Sunday, June 26, 2011

Don't be distracted by Greece: America's debt burden is much worse.....



Don't be distracted by Greece: America's debt burden is much worse.....




The real issue is the future of America's domestic unfunded spending, running well over 200 Trillion USD...!!!

Justin Webb

Forget Greece. Or at least put Greece to one side: the real financial disaster waiting to happen is on the other side of the Atlantic. It is a disaster born of self delusion, in a nation that prides itself on plain speaking and openness.

There is much to be celebrated in the United States. They have Osama bin Laden's scalp. They have a vibrant and open political system. The things, material and intellectual, that people want and admire still tend to be American.

But they (and we) face a huge looming crisis. It transcends politics and political candidates – it is much bigger than Michele Bachmann's hair or Barack Obama's thesaurus – and sometime soon they are going to have to face it.

It's the debt.

America's federal government debt is growing at $40,000 per second. It has reached $14 trillion, whatever that means. More comprehensible perhaps is this fact: the debt will soon match the entire GDP of the United States. Outside wartime, that has never happened before.
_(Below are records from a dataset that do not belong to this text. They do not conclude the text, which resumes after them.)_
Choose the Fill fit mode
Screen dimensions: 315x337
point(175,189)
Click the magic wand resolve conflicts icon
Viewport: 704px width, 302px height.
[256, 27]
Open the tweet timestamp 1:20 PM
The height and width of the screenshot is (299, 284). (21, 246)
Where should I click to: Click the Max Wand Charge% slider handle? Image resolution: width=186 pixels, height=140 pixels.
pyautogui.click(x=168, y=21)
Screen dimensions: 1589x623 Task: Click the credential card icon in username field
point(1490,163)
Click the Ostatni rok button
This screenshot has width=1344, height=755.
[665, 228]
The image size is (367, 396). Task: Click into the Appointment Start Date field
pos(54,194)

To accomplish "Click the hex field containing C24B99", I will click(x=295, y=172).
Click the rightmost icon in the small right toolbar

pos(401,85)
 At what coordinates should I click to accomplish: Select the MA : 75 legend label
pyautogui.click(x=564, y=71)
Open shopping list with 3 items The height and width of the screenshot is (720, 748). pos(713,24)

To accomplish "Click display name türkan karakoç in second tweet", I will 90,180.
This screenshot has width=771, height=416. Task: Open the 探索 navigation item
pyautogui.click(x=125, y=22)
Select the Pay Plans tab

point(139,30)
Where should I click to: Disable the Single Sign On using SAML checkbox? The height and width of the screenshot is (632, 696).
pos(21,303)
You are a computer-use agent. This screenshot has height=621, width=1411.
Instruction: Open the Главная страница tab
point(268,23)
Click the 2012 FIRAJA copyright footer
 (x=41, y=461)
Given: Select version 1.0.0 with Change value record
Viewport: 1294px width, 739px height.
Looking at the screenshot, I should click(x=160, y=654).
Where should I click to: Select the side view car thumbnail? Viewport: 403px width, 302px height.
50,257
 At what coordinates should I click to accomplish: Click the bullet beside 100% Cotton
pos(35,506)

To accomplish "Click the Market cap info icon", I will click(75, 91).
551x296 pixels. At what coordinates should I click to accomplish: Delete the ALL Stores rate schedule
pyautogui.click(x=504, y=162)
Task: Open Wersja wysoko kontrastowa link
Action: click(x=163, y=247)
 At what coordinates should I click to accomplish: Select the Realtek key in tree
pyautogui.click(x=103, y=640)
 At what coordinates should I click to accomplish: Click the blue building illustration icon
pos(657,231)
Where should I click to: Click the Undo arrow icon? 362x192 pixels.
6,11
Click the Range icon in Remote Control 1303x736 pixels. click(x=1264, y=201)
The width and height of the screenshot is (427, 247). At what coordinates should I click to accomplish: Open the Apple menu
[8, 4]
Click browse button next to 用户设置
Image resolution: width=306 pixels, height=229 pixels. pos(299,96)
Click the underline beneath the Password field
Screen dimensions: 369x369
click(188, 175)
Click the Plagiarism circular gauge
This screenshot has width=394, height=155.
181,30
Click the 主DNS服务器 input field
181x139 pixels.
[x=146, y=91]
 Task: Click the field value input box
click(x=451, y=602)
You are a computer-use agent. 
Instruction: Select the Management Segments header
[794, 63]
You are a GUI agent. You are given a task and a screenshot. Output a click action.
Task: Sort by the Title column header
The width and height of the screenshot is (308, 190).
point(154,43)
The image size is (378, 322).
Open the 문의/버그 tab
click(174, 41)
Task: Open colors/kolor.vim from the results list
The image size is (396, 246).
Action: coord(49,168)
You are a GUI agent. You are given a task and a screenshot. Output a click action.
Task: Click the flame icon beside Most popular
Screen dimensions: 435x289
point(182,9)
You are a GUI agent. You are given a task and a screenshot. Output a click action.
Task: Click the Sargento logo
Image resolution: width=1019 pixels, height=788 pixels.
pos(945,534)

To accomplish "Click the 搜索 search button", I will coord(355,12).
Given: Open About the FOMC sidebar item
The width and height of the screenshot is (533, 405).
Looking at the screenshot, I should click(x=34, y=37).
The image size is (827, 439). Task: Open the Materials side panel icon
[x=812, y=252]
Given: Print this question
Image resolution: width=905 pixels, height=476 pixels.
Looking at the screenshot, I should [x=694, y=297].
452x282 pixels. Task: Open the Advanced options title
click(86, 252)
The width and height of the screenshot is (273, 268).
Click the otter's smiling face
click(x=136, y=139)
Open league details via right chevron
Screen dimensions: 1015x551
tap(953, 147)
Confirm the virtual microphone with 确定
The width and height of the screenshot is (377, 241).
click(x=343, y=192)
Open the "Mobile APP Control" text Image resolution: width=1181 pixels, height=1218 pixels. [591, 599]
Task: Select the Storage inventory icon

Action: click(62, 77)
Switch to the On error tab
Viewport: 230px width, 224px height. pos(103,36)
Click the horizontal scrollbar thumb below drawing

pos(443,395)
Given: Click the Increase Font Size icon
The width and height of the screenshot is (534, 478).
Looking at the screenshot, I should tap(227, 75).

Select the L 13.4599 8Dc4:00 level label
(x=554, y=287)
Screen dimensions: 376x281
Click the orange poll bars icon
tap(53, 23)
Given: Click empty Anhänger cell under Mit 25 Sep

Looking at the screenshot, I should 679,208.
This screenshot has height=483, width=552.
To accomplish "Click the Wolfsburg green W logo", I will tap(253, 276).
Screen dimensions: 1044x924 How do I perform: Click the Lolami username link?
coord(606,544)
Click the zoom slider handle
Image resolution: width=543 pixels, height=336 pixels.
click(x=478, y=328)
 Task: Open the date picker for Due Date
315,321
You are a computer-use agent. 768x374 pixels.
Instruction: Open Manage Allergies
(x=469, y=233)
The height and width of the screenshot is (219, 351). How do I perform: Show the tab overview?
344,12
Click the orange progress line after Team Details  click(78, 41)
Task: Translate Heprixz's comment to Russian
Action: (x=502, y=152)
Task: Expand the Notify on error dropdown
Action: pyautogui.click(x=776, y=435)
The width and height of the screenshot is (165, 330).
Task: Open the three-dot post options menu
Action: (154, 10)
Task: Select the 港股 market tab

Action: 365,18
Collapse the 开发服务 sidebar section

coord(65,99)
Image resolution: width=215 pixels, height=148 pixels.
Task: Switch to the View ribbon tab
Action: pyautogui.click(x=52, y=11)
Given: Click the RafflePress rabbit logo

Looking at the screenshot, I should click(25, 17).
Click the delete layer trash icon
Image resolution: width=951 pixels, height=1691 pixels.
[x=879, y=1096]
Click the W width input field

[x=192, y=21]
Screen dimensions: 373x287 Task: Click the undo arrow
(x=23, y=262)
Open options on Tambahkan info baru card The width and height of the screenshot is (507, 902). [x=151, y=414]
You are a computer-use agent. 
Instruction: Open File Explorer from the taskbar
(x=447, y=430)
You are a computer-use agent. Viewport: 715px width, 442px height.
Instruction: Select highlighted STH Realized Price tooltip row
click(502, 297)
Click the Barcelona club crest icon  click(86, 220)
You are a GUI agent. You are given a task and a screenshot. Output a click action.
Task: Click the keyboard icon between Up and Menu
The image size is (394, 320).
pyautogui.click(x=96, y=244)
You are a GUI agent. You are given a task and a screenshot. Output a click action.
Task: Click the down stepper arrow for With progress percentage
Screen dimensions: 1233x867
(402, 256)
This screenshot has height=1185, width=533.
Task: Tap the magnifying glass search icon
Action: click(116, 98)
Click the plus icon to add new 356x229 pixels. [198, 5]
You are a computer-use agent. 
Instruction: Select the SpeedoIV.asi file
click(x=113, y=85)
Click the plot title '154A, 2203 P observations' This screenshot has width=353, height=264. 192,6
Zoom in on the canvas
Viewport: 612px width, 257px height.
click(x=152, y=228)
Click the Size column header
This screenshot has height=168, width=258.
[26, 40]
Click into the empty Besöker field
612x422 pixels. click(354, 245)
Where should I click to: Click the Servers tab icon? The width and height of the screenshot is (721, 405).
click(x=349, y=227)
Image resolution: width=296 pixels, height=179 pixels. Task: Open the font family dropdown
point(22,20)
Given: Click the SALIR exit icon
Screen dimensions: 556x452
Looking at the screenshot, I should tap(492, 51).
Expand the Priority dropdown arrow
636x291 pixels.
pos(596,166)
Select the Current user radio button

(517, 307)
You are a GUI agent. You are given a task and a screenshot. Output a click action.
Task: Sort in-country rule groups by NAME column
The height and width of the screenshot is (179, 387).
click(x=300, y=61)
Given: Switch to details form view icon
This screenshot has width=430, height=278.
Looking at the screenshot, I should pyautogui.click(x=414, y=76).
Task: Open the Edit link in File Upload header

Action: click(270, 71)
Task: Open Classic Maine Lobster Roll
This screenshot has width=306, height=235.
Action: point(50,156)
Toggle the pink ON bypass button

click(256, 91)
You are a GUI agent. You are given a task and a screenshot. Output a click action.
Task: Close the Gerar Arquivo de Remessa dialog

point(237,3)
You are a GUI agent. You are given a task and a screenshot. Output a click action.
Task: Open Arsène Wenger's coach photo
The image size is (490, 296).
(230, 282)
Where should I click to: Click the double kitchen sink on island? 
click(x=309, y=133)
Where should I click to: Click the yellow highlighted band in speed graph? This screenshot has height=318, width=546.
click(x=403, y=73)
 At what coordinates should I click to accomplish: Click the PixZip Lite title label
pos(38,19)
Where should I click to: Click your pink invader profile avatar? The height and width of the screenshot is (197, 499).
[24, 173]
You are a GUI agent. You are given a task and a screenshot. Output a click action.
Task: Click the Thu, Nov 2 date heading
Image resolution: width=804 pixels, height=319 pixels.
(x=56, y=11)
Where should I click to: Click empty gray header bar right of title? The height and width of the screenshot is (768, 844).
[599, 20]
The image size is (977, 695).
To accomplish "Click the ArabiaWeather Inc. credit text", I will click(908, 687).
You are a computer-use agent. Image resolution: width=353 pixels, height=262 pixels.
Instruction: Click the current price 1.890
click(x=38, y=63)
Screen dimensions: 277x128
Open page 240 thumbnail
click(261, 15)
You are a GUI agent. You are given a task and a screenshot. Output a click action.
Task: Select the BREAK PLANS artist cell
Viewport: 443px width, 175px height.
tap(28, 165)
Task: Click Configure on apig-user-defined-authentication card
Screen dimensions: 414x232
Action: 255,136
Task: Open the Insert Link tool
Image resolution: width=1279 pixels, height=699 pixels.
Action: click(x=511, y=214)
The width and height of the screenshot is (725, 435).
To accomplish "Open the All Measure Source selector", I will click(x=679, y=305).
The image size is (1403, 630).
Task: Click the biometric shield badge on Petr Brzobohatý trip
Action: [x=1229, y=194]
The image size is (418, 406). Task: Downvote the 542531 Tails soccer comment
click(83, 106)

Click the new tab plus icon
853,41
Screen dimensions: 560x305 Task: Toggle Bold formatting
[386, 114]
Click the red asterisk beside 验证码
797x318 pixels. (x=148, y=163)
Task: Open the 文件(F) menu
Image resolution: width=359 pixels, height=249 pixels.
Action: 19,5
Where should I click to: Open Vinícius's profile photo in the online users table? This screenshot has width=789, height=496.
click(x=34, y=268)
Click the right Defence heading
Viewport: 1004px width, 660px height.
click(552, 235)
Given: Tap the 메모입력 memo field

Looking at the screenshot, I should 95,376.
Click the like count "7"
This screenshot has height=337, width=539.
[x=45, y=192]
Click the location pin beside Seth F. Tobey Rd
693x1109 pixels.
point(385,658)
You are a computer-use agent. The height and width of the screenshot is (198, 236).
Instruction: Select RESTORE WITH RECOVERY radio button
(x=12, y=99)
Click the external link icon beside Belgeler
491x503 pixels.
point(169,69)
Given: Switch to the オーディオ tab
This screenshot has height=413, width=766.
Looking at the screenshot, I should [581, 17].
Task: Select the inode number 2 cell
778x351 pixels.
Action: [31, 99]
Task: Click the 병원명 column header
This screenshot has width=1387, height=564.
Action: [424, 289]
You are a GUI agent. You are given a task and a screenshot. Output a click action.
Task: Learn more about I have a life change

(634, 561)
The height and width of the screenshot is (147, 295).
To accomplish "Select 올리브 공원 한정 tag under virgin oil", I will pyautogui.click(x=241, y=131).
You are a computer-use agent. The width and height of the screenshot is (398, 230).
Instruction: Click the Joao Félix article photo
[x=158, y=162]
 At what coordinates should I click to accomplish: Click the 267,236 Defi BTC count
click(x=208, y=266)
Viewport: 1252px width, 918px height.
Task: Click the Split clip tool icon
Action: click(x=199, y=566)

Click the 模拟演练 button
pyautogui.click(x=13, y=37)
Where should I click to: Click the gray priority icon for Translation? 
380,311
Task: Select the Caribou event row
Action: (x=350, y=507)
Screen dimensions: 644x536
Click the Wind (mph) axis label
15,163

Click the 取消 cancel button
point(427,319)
Even the savings implied last week in the surge home of US troops from Afghanistan, count for little more than a drop - a splash, perhaps - in this ocean of debt.

The real issue is the future of America's domestic spending.

The projections are appalling: the non-partisan Congressional Budget Office thinks that by 2030 interest payments plus spending on pensions and health will take up all the government's tax income. Everything else, from education to war-fighting, will have to be borrowed for. Or cut out.

The thought should send shivers down all our spines.

A nation whose productive capacity, whose support of economic and political freedom plays such a big part in our world could be heading for a period of poverty and introspection.

And the poverty could come quite suddenly – brought on by interest rate rises forced on America by world markets, or by foreign powers selling dollar bonds.

While making my BBC Radio Four documentary Analysis: America's Debt I asked Richard Haass, of the Council on Foreign Relations think tank, whether the fiscal crisis might allow the US to be blackmailed.

His answer: "Yes, and it is ironic that question would come from someone with your accent. What it brings to mind is 1956... when the US and the Eisenhower administration disagreed profoundly with the British, French and Israeli tri-partite decision over invading Suez.

"Essentially the US took advantage of Britain's sterling problem to exercise some economic leverage over the British government, and that led to a hasty retreat.

"So one can imagine a situation nowadays, where say there is a crisis over Taiwan between the US and China - which holds a significant number of dollars - and one can imagine the Chinese might be prepared to threaten the dollar, make some comments to weaken it unless the US backs off some of its support of Taiwan."

So what is to be done?

Here is where it gets really tricky. The problem is not primarily economic. Nor is it entirely political. It is wider, deeper: it is a failing at the most basic level of culture.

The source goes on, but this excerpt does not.